*Passage*.
################
THESE were two motions on George W. Paschal, an attorney and counsellor of this court, and as such lately representing the State of Texas in suits which it had here. The first motion being in the case of that State against White, Chiles and others (No. 4 on the original docket), already largely reported; the second, in the case of the same complainant against Peabody & Co. (No. 6 on that same docket), not yet in any way adjudged.

In the first of the cases the motion was for an order on Paschal to pay to the clerk of this court, for the benefit of the State of Texas, the sum of $47,325 in gold, alleged to have been received by him under the decree in the first of the two cases above mentioned. In the other (the suit against Peabody & Co.), that the name of the paid Paschal be stricken from the docket as counsel for the complainant, and that he be forbidden to interfere with the case. Rules to show cause having been granted, with leave to either party to file affidavits, Paschal, at the return of the rules, answered, filing a statement under oath by way of cause why the motions should not be granted.
################
*Required work*.
1: In the passage on the Paschal motions, what sum in gold did the first motion ask that Paschal pay to the clerk of the court?
2: Using the passage on the Paschal motions, explain why the first motion sought an order requiring Paschal to pay money to the clerk of the court.
3: Pick up the passage on the Paschal motions after its last sentence and continue it.

*Given information*.
################
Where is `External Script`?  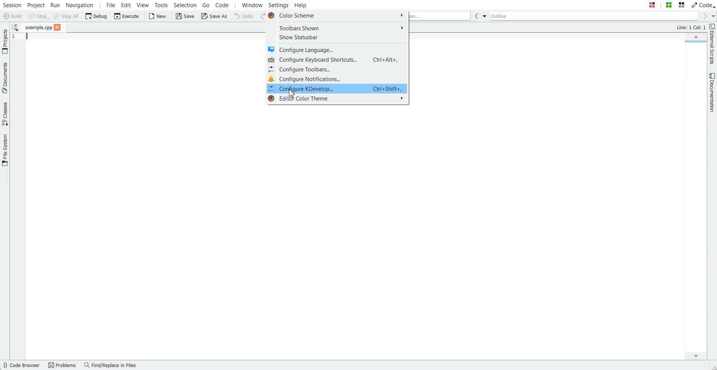 External Script is located at coordinates (712, 44).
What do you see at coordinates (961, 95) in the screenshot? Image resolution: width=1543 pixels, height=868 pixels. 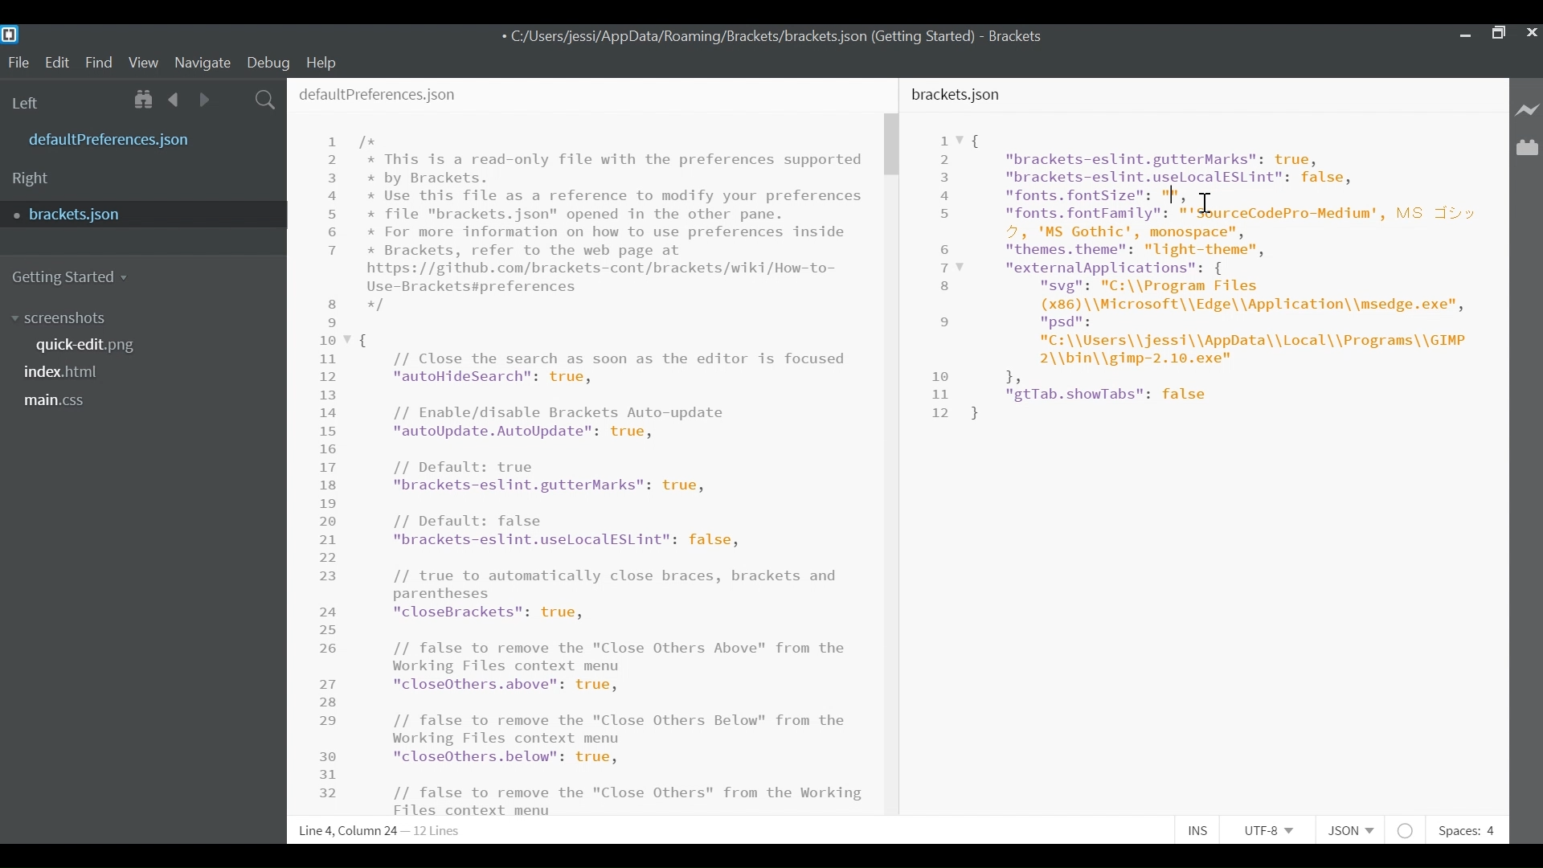 I see `brackets.json` at bounding box center [961, 95].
################
*Answers to the problems*.
1: $47,325 in gold.

2: The sum was alleged to have been received by Paschal under the decree in the case of Texas against White, Chiles and others. The motion therefore asked that he pay it to the clerk for the benefit of the State of Texas.

3:
This answer, in the first of the two cases, set forth the history of the litigation instituted for the recovery of the Texas indemnity bonds and the part taken by him therein, both in the two cases in which these motions are made and in other cases and proceedings. A portion of this history is published in the report of Texas v. White, Chiles, et al., [1] and a portion in the case of Texas v. Hardenberg. [2]

The answer admitted that the respondent had received the sum alleged, viz., $47,325 in gold, paid under the decrees of this court, but alleged that his disbursements had been $13,355.98 (of which he gave an account by items), and that his charge for services was $20,000 in the case of Texas v. White, Chiles, et al., alone; the reasonableness of which charge was corroborated by affidavits of highly respectable counsel. The balance, and much more, he claimed as due to him from the State of Texas for his services in relation to others of this same lot of indemnity bonds, for the recovery of which he was originally retained by the governor of Texas, as well as for other matters specified in the answer, into the merits of which the court deemed it not necessary for it to go, inasmuch as neither party had asked it to settle or liquidate the accounts between them.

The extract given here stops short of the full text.